WHAT YOU SHOULD DO: Render the lines from the one containing "796x436 pixels." through the end of the records as a JSON list of strings, one string per line, with blank lines skipped. Leave the pictures out.

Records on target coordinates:

□ □ □ □

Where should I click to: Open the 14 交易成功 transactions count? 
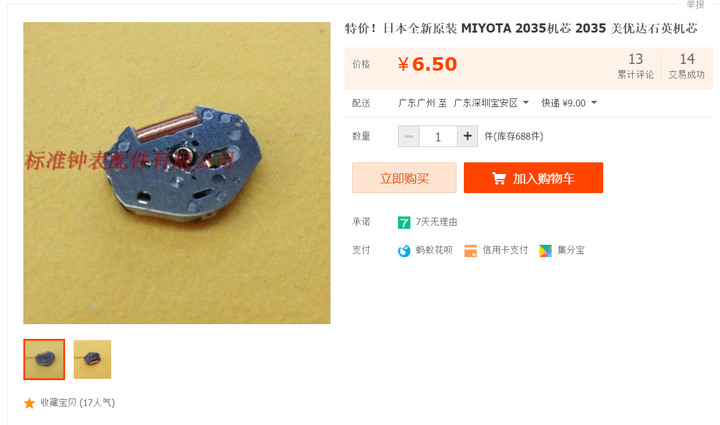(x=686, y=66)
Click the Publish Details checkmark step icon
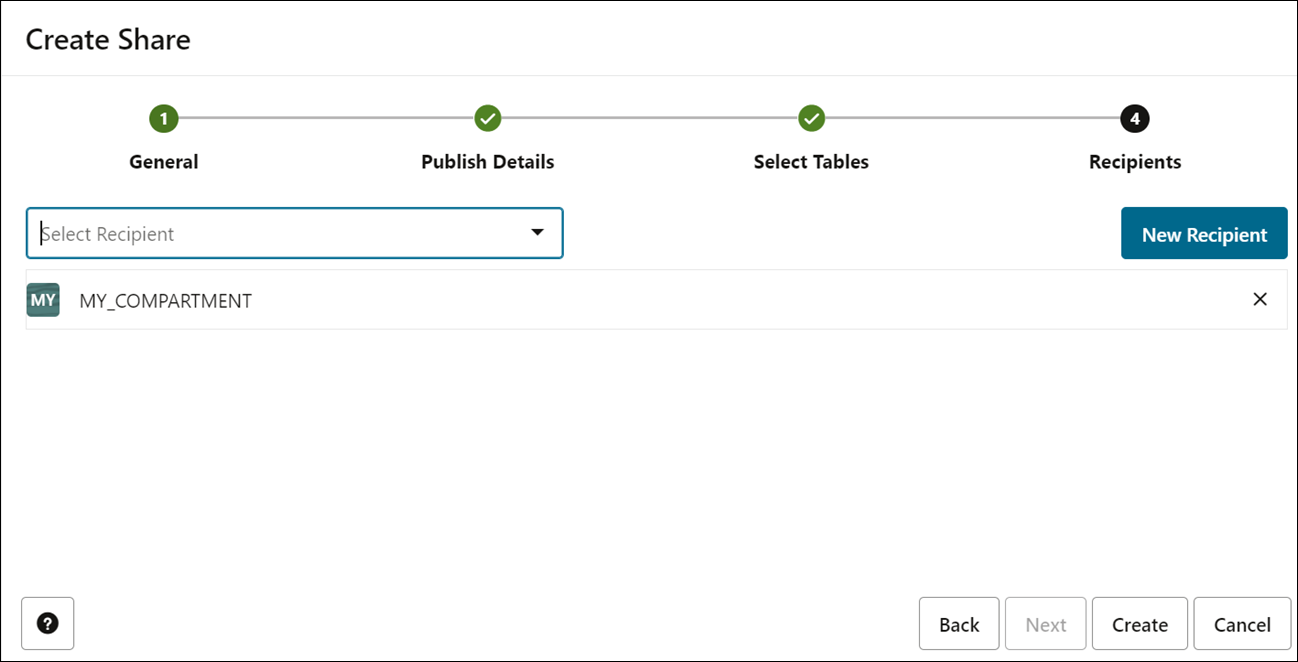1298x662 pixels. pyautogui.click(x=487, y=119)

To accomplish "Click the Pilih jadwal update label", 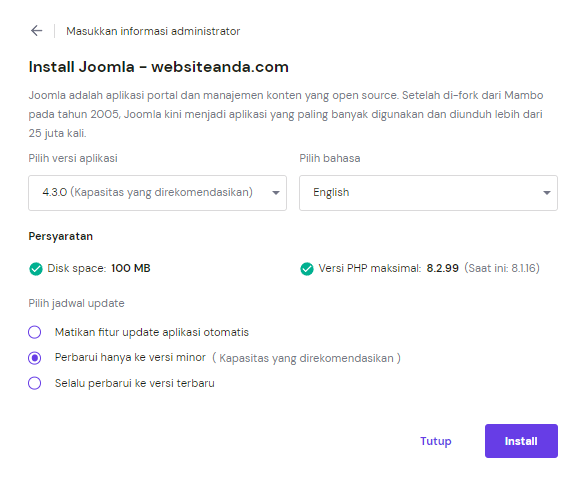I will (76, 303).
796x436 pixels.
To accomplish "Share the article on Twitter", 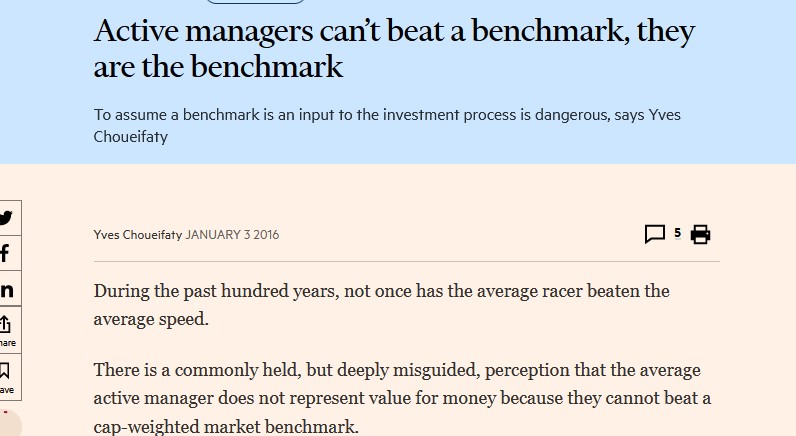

□ □ □ □

THE SOLUTION:
[
  "796x436 pixels.",
  "To accomplish \"Share the article on Twitter\", "
]